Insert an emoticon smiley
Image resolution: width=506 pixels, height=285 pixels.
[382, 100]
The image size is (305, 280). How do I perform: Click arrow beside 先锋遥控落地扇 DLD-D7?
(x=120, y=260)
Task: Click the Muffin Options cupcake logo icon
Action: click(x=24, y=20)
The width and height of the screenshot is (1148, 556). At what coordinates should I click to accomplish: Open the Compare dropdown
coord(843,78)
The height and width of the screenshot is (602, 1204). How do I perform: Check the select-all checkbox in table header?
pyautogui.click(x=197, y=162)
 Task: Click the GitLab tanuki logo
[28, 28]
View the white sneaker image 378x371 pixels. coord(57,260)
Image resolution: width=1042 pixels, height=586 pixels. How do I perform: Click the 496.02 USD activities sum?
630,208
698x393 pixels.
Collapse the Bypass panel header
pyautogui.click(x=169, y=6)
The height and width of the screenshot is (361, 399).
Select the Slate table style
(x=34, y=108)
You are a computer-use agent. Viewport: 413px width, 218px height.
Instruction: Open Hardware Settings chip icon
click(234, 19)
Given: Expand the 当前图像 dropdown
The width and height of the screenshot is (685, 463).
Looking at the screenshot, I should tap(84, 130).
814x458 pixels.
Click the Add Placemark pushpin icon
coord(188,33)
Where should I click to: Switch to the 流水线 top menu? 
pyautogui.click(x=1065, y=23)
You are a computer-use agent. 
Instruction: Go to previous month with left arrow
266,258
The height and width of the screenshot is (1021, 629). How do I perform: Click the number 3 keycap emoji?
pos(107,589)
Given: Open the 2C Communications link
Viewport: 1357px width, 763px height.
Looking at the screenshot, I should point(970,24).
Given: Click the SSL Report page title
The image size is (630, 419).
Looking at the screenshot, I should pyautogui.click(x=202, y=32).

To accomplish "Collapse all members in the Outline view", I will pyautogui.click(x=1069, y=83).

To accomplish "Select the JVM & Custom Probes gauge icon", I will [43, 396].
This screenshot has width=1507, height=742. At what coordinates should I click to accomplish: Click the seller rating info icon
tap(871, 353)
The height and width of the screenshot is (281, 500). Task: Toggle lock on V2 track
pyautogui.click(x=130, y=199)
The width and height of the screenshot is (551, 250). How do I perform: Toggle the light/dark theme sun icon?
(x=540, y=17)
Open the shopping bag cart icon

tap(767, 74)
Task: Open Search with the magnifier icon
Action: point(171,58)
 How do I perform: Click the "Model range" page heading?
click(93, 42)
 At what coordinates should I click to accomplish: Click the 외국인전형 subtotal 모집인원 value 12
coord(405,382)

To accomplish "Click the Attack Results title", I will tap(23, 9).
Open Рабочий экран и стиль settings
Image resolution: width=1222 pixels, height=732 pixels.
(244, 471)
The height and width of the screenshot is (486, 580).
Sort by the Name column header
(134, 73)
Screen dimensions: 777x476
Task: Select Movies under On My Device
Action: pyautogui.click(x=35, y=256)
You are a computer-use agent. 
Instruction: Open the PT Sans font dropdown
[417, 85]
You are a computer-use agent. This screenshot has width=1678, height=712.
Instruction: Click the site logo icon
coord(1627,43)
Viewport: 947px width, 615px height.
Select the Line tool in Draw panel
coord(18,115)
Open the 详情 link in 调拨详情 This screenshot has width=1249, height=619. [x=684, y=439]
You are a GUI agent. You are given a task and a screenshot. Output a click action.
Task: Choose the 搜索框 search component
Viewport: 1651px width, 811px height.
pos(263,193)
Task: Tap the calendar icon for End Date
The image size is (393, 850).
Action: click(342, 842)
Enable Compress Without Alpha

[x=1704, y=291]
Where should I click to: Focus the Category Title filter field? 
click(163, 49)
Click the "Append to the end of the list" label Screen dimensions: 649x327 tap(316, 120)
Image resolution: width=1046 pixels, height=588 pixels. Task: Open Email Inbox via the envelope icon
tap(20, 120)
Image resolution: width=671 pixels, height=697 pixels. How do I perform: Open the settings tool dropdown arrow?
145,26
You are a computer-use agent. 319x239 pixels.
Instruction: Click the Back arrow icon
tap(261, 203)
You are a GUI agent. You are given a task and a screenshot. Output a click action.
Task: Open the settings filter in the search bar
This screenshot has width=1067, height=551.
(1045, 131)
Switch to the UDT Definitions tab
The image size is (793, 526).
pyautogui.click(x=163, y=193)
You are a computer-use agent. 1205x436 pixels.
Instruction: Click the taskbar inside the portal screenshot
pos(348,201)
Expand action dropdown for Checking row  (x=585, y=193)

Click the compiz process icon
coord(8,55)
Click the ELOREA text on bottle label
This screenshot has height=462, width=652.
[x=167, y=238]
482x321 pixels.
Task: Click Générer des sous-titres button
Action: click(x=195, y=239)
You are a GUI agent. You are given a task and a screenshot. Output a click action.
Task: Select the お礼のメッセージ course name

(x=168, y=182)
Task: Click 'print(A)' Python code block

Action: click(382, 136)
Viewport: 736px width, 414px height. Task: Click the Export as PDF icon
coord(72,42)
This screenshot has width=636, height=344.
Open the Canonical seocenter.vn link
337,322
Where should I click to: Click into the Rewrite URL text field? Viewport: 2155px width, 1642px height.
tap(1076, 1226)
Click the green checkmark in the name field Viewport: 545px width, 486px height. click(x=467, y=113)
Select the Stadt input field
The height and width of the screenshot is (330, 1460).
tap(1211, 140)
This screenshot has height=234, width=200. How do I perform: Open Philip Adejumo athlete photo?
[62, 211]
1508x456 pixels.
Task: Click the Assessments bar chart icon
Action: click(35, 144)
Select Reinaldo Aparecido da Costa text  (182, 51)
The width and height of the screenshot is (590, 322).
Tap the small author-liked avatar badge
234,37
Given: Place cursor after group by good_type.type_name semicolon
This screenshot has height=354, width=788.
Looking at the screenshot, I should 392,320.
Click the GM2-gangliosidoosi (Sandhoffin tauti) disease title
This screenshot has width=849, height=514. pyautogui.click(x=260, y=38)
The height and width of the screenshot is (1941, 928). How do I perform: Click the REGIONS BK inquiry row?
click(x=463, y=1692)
◇ ◇ ◇ ◇ ◇
* Instructions to follow *
Reproduce all of the records above, substituting "thumbtack" for each occurrence of "pushpin" and leaving every other character unchanged.

* Task response *
Insert an emoticon smiley
Image resolution: width=506 pixels, height=285 pixels.
[382, 100]
The image size is (305, 280). How do I perform: Click arrow beside 先锋遥控落地扇 DLD-D7?
(x=120, y=260)
Task: Click the Muffin Options cupcake logo icon
Action: click(x=24, y=20)
The width and height of the screenshot is (1148, 556). At what coordinates should I click to accomplish: Open the Compare dropdown
coord(843,78)
The height and width of the screenshot is (602, 1204). How do I perform: Check the select-all checkbox in table header?
pyautogui.click(x=197, y=162)
 Task: Click the GitLab tanuki logo
[28, 28]
View the white sneaker image 378x371 pixels. coord(57,260)
Image resolution: width=1042 pixels, height=586 pixels. How do I perform: Click the 496.02 USD activities sum?
630,208
698x393 pixels.
Collapse the Bypass panel header
pyautogui.click(x=169, y=6)
The height and width of the screenshot is (361, 399).
Select the Slate table style
(x=34, y=108)
You are a computer-use agent. Viewport: 413px width, 218px height.
Instruction: Open Hardware Settings chip icon
click(234, 19)
Given: Expand the 当前图像 dropdown
The width and height of the screenshot is (685, 463).
Looking at the screenshot, I should tap(84, 130).
814x458 pixels.
Click the Add Placemark thumbtack icon
coord(188,33)
Where should I click to: Switch to the 流水线 top menu? 
pyautogui.click(x=1065, y=23)
You are a computer-use agent. 
Instruction: Go to previous month with left arrow
266,258
The height and width of the screenshot is (1021, 629). How do I perform: Click the number 3 keycap emoji?
pos(107,589)
Given: Open the 2C Communications link
Viewport: 1357px width, 763px height.
Looking at the screenshot, I should point(970,24).
Given: Click the SSL Report page title
The image size is (630, 419).
Looking at the screenshot, I should pyautogui.click(x=202, y=32).

To accomplish "Collapse all members in the Outline view", I will pyautogui.click(x=1069, y=83).

To accomplish "Select the JVM & Custom Probes gauge icon", I will [43, 396].
This screenshot has width=1507, height=742. At what coordinates should I click to accomplish: Click the seller rating info icon
tap(871, 353)
The height and width of the screenshot is (281, 500). Task: Toggle lock on V2 track
pyautogui.click(x=130, y=199)
The width and height of the screenshot is (551, 250). How do I perform: Toggle the light/dark theme sun icon?
(x=540, y=17)
Open the shopping bag cart icon

tap(767, 74)
Task: Open Search with the magnifier icon
Action: point(171,58)
 How do I perform: Click the "Model range" page heading?
click(93, 42)
 At what coordinates should I click to accomplish: Click the 외국인전형 subtotal 모집인원 value 12
coord(405,382)

To accomplish "Click the Attack Results title", I will tap(23, 9).
Open Рабочий экран и стиль settings
Image resolution: width=1222 pixels, height=732 pixels.
(244, 471)
The height and width of the screenshot is (486, 580).
Sort by the Name column header
(134, 73)
Screen dimensions: 777x476
Task: Select Movies under On My Device
Action: pyautogui.click(x=35, y=256)
You are a computer-use agent. 
Instruction: Open the PT Sans font dropdown
[417, 85]
You are a computer-use agent. This screenshot has width=1678, height=712.
Instruction: Click the site logo icon
coord(1627,43)
Viewport: 947px width, 615px height.
Select the Line tool in Draw panel
coord(18,115)
Open the 详情 link in 调拨详情 This screenshot has width=1249, height=619. [x=684, y=439]
You are a GUI agent. You are given a task and a screenshot. Output a click action.
Task: Choose the 搜索框 search component
Viewport: 1651px width, 811px height.
pos(263,193)
Task: Tap the calendar icon for End Date
The image size is (393, 850).
Action: click(342, 842)
Enable Compress Without Alpha

[x=1704, y=291]
Where should I click to: Focus the Category Title filter field? 
click(163, 49)
Click the "Append to the end of the list" label Screen dimensions: 649x327 tap(316, 120)
Image resolution: width=1046 pixels, height=588 pixels. Task: Open Email Inbox via the envelope icon
tap(20, 120)
Image resolution: width=671 pixels, height=697 pixels. How do I perform: Open the settings tool dropdown arrow?
145,26
You are a computer-use agent. 319x239 pixels.
Instruction: Click the Back arrow icon
tap(261, 203)
You are a GUI agent. You are given a task and a screenshot. Output a click action.
Task: Open the settings filter in the search bar
This screenshot has width=1067, height=551.
(1045, 131)
Switch to the UDT Definitions tab
The image size is (793, 526).
pyautogui.click(x=163, y=193)
You are a computer-use agent. 1205x436 pixels.
Instruction: Click the taskbar inside the portal screenshot
pos(348,201)
Expand action dropdown for Checking row  (x=585, y=193)

Click the compiz process icon
coord(8,55)
Click the ELOREA text on bottle label
This screenshot has height=462, width=652.
[x=167, y=238]
482x321 pixels.
Task: Click Générer des sous-titres button
Action: click(x=195, y=239)
You are a GUI agent. You are given a task and a screenshot. Output a click action.
Task: Select the お礼のメッセージ course name

(x=168, y=182)
Task: Click 'print(A)' Python code block

Action: click(382, 136)
Viewport: 736px width, 414px height. Task: Click the Export as PDF icon
coord(72,42)
This screenshot has width=636, height=344.
Open the Canonical seocenter.vn link
337,322
Where should I click to: Click into the Rewrite URL text field? Viewport: 2155px width, 1642px height.
tap(1076, 1226)
Click the green checkmark in the name field Viewport: 545px width, 486px height. click(x=467, y=113)
Select the Stadt input field
The height and width of the screenshot is (330, 1460).
tap(1211, 140)
This screenshot has height=234, width=200. How do I perform: Open Philip Adejumo athlete photo?
[62, 211]
1508x456 pixels.
Task: Click the Assessments bar chart icon
Action: click(35, 144)
Select Reinaldo Aparecido da Costa text  (182, 51)
The width and height of the screenshot is (590, 322).
Tap the small author-liked avatar badge
234,37
Given: Place cursor after group by good_type.type_name semicolon
This screenshot has height=354, width=788.
Looking at the screenshot, I should 392,320.
Click the GM2-gangliosidoosi (Sandhoffin tauti) disease title
This screenshot has width=849, height=514. pyautogui.click(x=260, y=38)
The height and width of the screenshot is (1941, 928). How do I perform: Click the REGIONS BK inquiry row?
click(x=463, y=1692)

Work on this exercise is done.